The same day of Islamist President Mohamed Morsy's chaotic trial in Cairo, the Muslim Brotherhood's Freedom and Justice Party (FJP) former planning minister and foreign relations chief, Amr Derrag, was banned from leaving the country for Qatar.

Some within the Islamist camp believe this has now signalled an end to reconciliation efforts.

Another Muslim Brotherhood leader, local development minister under Morsy, Mohamed Ali Beshr, was banned from travel as well two weeks ago.
Security officials justified both measures saying Derrag and Beshr were involved in inciting violence, the same charges levied against Morsy and the 14 Islamist co-defendants standing trial on 8 January.

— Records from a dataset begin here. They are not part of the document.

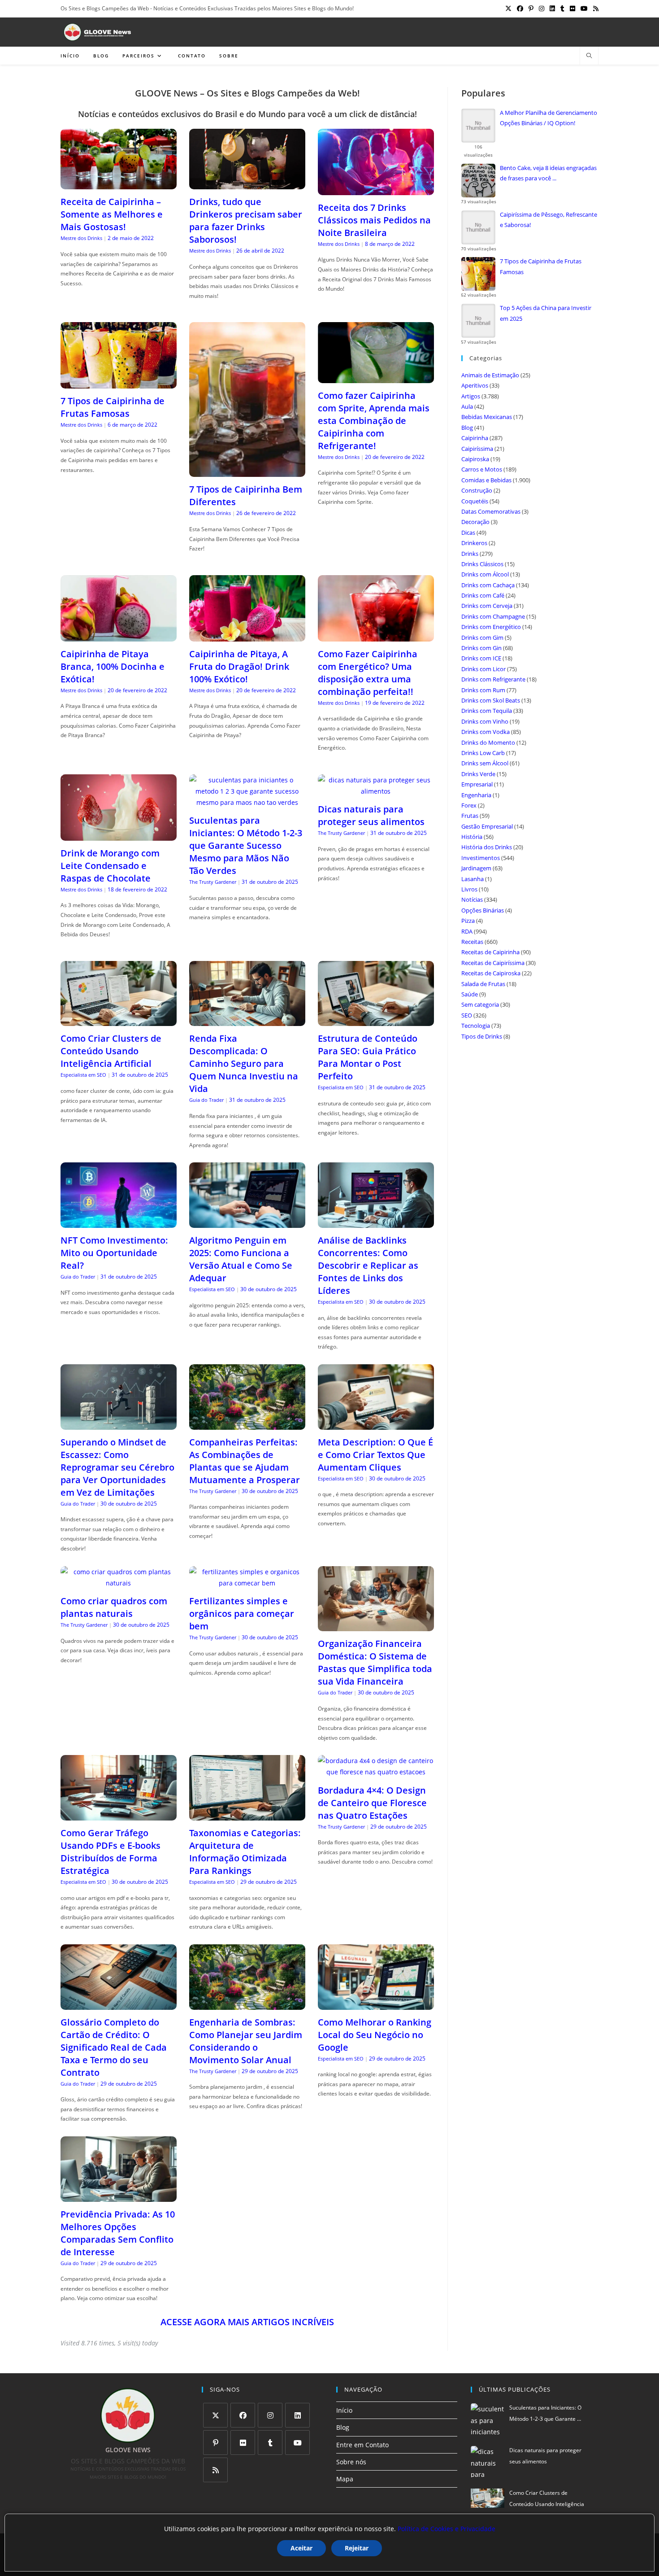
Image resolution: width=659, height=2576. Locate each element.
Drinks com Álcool (485, 574)
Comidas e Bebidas (486, 480)
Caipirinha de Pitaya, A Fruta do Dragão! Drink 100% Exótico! (239, 666)
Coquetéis (474, 501)
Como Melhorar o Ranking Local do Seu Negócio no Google (374, 2034)
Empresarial (477, 784)
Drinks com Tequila (486, 711)
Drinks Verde (478, 774)
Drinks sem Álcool (484, 763)
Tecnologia (475, 1026)
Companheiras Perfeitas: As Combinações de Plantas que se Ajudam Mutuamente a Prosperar (244, 1461)
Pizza (468, 921)
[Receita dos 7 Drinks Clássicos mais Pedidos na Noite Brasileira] (376, 189)
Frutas (469, 816)
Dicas (468, 532)
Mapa (344, 2479)
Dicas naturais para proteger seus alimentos (371, 815)
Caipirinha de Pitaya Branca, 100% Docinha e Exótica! (113, 666)
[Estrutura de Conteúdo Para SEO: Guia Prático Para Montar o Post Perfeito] (376, 1020)
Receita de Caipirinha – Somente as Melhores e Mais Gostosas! (112, 214)
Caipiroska (475, 459)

Derrag and Beshr's travel ban coincided with the start of Morsy's trial, along with other 14 Muslim Brotherhood leaders.
Leaked messages for detained Muslim Brotherhood leaders stress that they are willing to engage in talks, but still want pressure so as to reap the greatest possible political gains.
These gains started to dissipate after authorities launched a crackdown on Brotherhood leaders, following leaders' condition to start negotiations providing detained leaders were released and brought to the table, according to a leaked message from deputy Supreme Guide Khairat al-Shater to Beshr.
Mohamed al-Sisi, a member of the FJP's legal committee, saw the impossibility of ending the crisis between the army and the Muslim Brotherhood. The armed forces imposed their own condition that the Muslim Brotherhood recognize 30 June as a revolution, while the group leaders insisted that Morsy should return to power. Mohamed al-Sisi said both demands could not practically be achieved.
According to Sisi, the armed forces attempted to put forward initiatives through different public figures like Ahmed Kamal Aboul Magd and through statements made by Salafi Dawa leader Yasser Borhamy.
The Muslim Brotherhood refused them as they did not include the return of Morsy to the presidency, Sisi told Egypt Independent.
Banning Derrag and Beshr from travel amid the start of Morsy's trial could possibly signal an end to reconciliation hopes, Sisi concluded.